(Collected data entries)
========
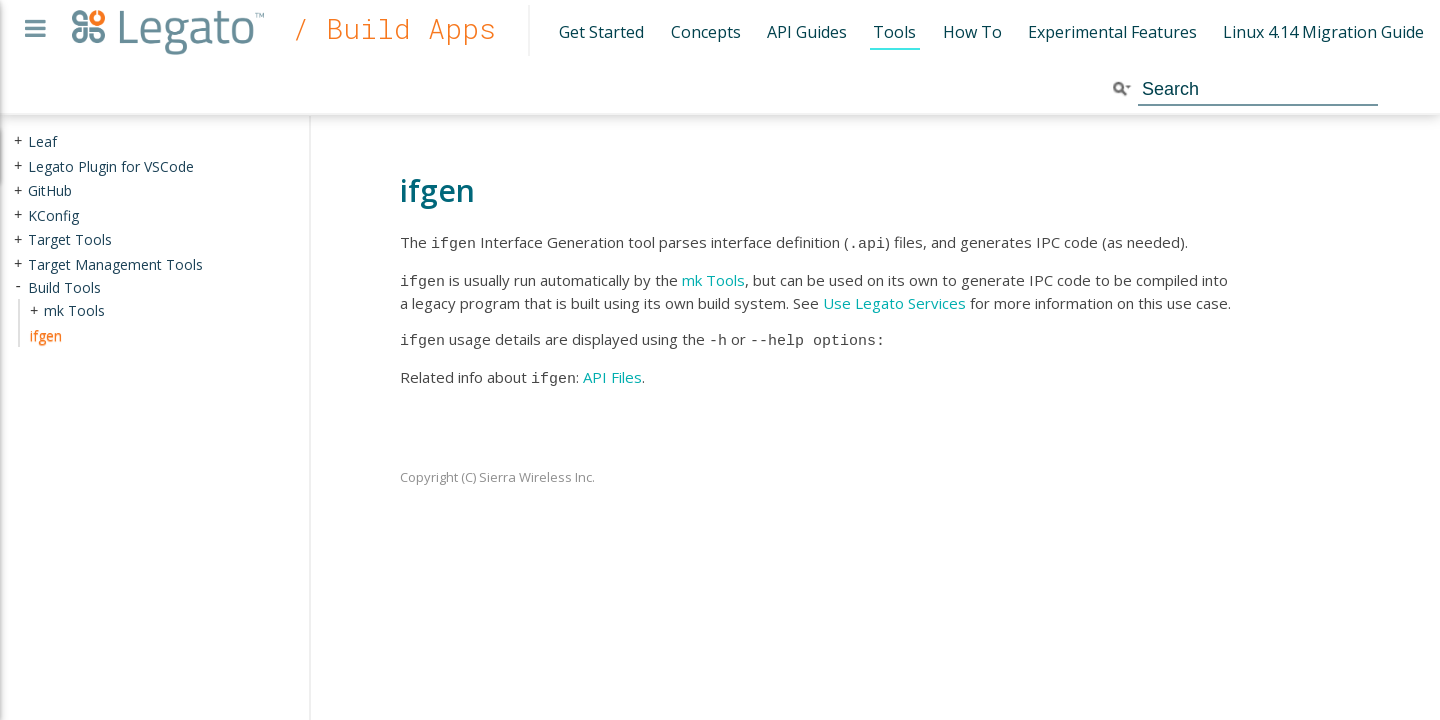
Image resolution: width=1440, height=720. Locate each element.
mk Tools (713, 278)
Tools (894, 32)
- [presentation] (18, 286)
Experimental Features (1112, 32)
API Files (612, 371)
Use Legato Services (894, 299)
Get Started (601, 32)
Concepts (706, 32)
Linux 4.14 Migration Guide (1323, 32)
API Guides (807, 32)
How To (972, 32)
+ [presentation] (18, 141)
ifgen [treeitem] (46, 335)
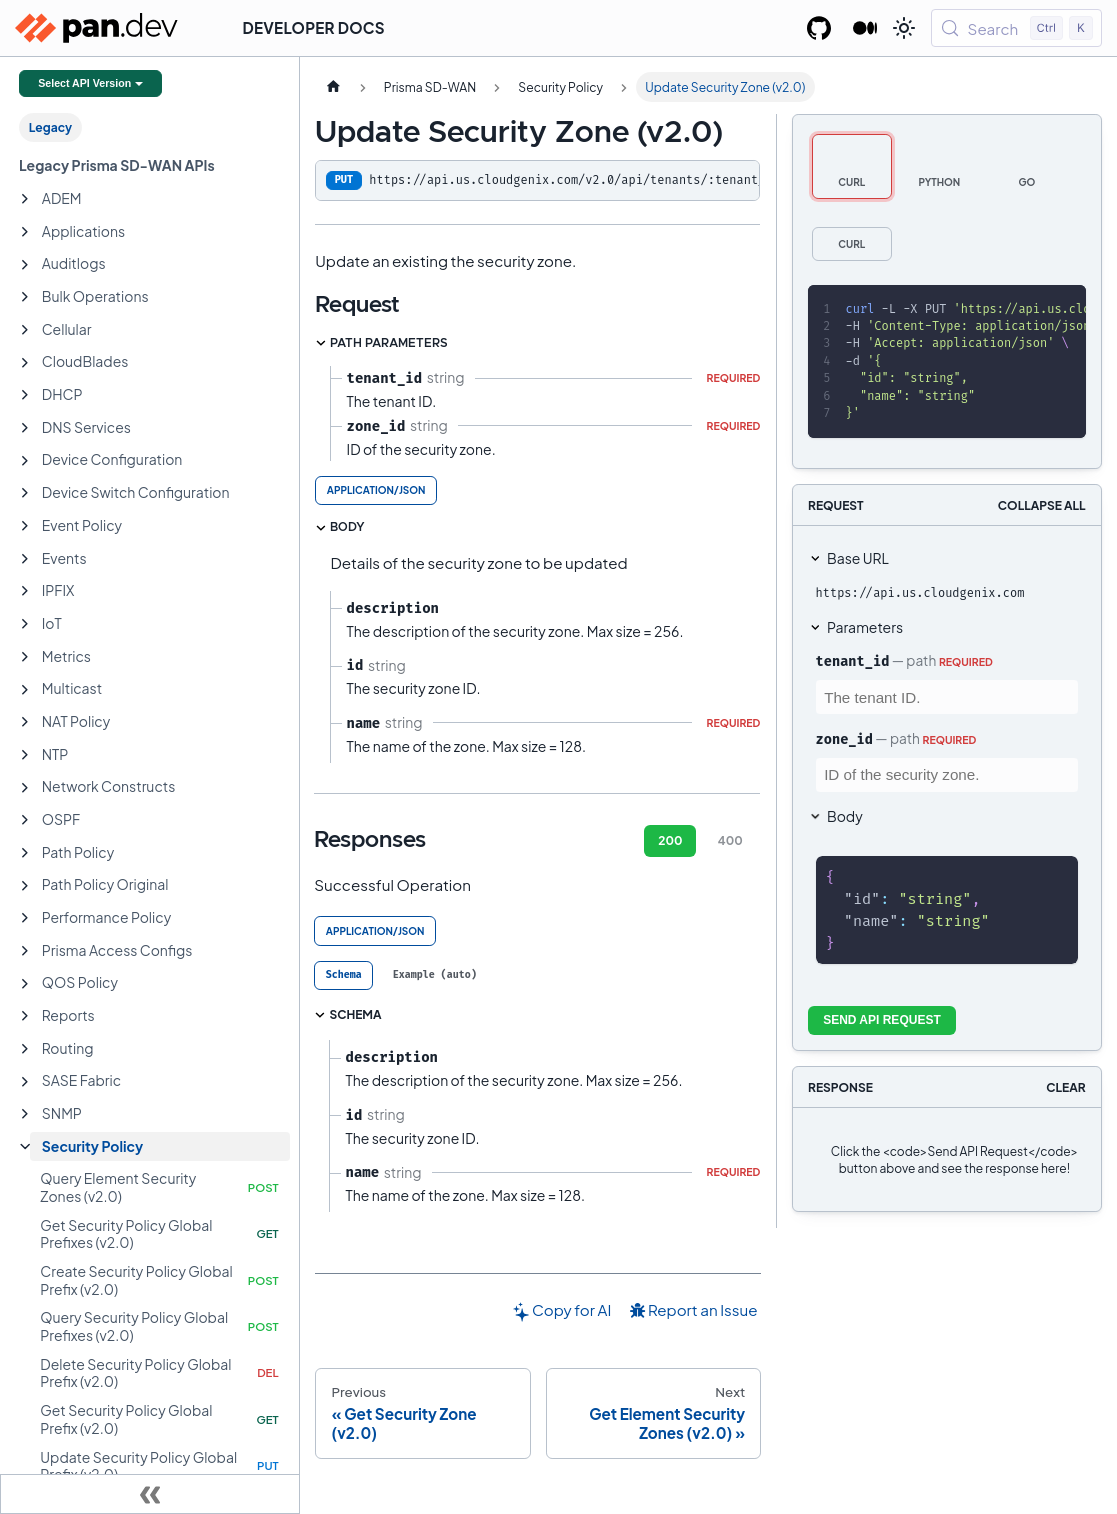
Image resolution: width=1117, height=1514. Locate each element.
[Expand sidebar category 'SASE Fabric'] (25, 1082)
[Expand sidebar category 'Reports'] (25, 1016)
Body (845, 816)
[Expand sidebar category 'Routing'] (25, 1049)
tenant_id (853, 661)
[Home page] (333, 87)
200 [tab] (670, 840)
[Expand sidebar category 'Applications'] (25, 232)
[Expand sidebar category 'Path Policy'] (25, 853)
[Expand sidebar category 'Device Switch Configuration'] (25, 493)
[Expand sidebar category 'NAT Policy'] (25, 722)
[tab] (343, 975)
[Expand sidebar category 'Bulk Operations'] (25, 297)
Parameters (865, 627)
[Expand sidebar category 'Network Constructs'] (25, 788)
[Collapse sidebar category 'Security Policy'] (25, 1147)
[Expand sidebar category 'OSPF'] (25, 820)
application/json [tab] (376, 490)
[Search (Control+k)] (1016, 28)
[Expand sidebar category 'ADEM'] (25, 199)
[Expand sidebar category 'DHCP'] (25, 395)
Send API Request (882, 1020)
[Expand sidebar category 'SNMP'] (25, 1114)
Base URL (858, 558)
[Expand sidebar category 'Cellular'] (25, 330)
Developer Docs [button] (314, 27)
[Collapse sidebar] (150, 1494)
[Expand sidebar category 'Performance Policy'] (25, 918)
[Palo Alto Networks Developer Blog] (865, 28)
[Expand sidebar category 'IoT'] (25, 624)
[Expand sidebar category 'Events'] (25, 559)
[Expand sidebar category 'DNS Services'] (25, 428)
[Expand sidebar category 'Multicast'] (25, 690)
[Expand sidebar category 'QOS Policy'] (25, 984)
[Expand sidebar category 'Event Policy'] (25, 526)
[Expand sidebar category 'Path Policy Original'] (25, 886)
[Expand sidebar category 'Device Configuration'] (25, 461)
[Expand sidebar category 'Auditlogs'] (25, 265)
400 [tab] (730, 840)
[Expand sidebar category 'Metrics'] (25, 657)
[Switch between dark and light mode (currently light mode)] (904, 28)
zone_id (844, 739)
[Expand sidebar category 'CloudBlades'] (25, 363)
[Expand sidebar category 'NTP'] (25, 755)
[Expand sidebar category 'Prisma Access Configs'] (25, 951)
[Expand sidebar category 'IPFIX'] (25, 591)
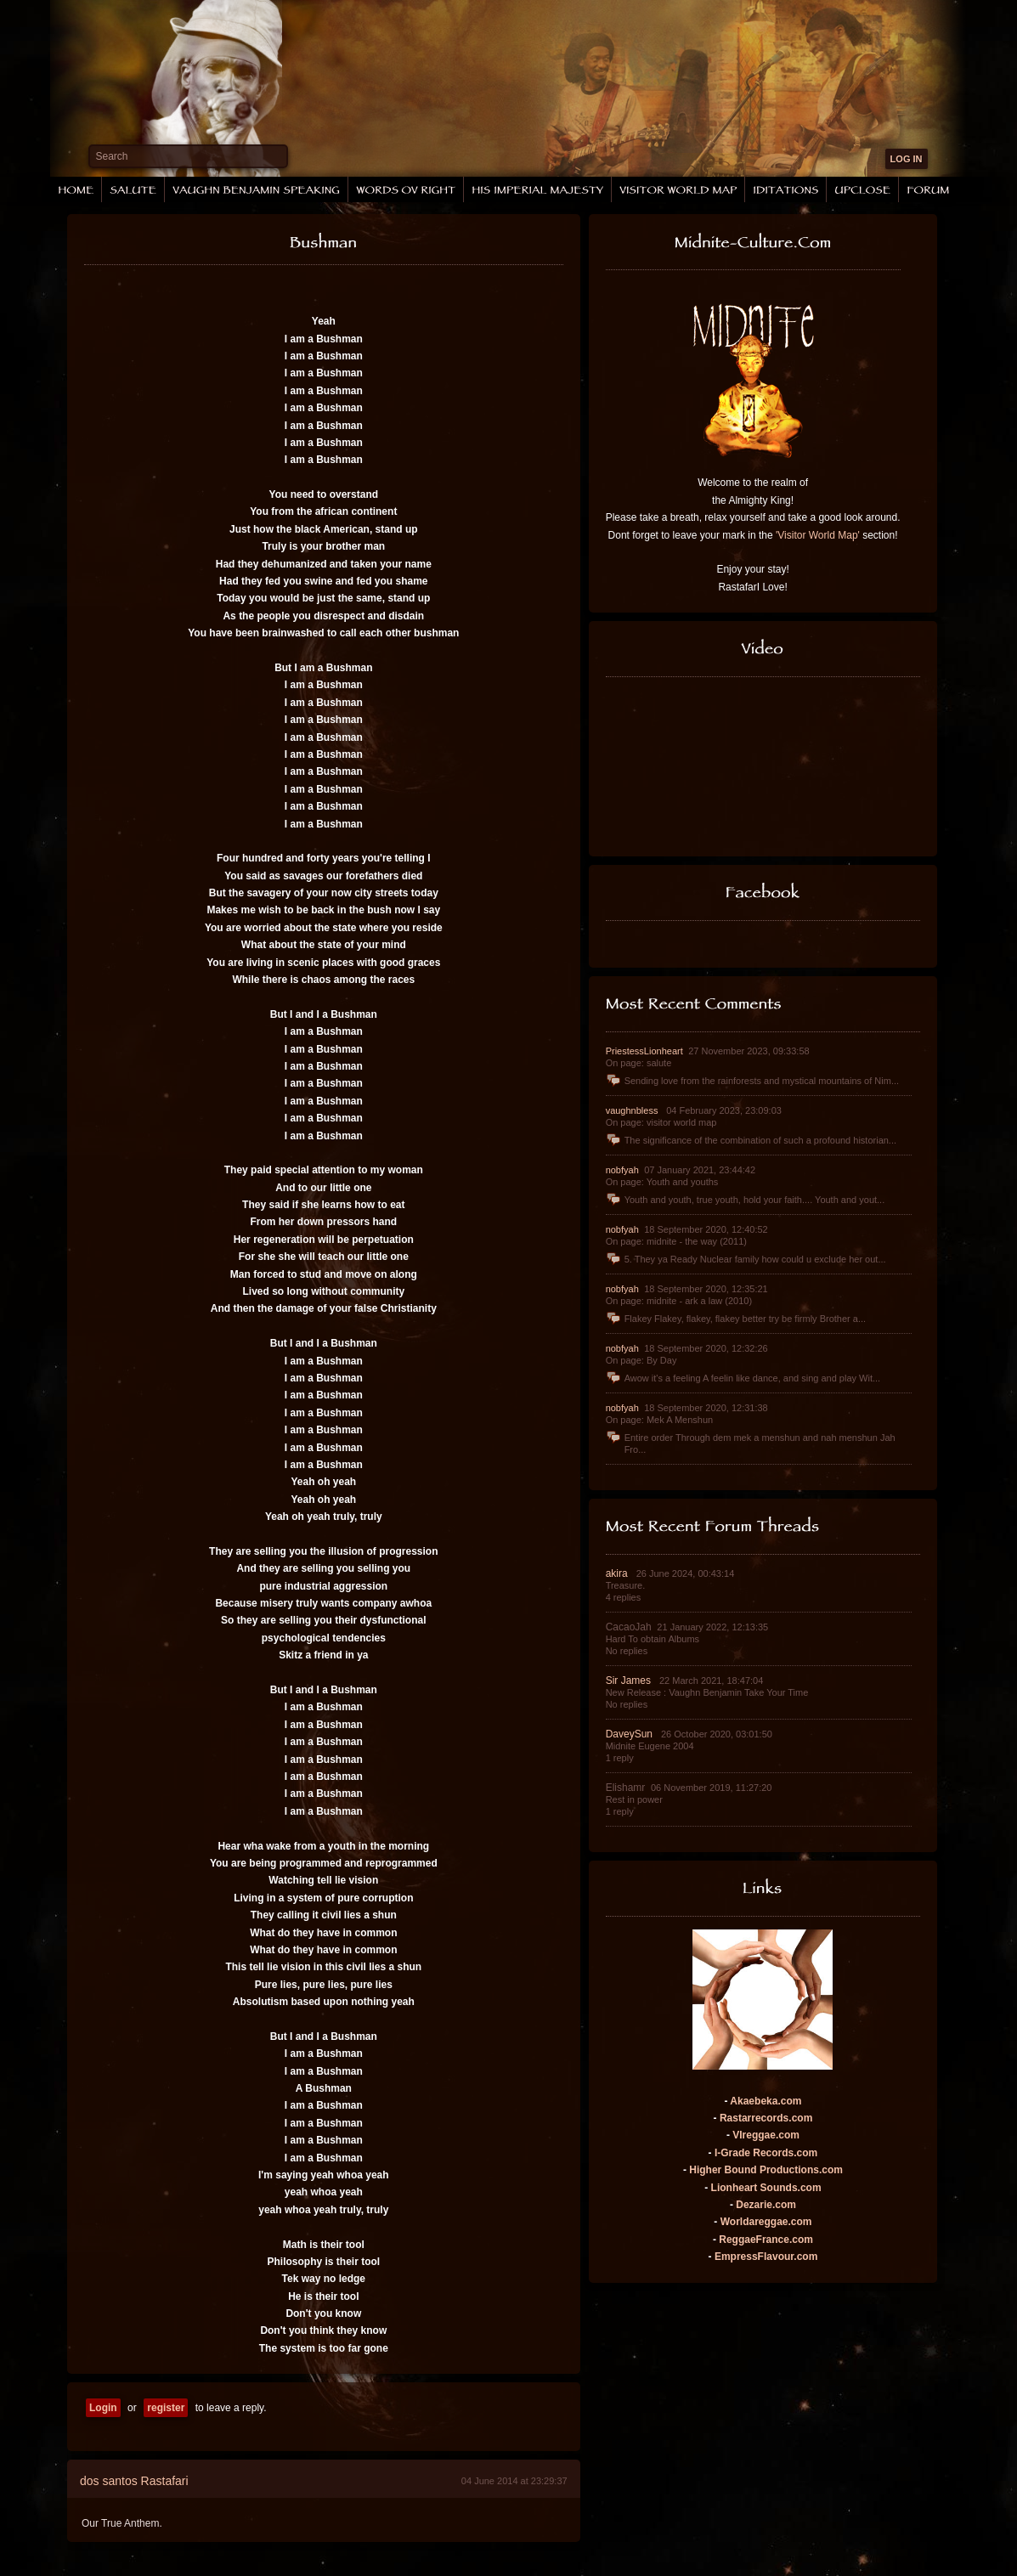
========
Which lines in the records above contain the word "Configuration"? Show each of those lines in full.

[Expand sidebar category 'Device Switch Configuration'] (25, 493)
[Expand sidebar category 'Device Configuration'] (25, 461)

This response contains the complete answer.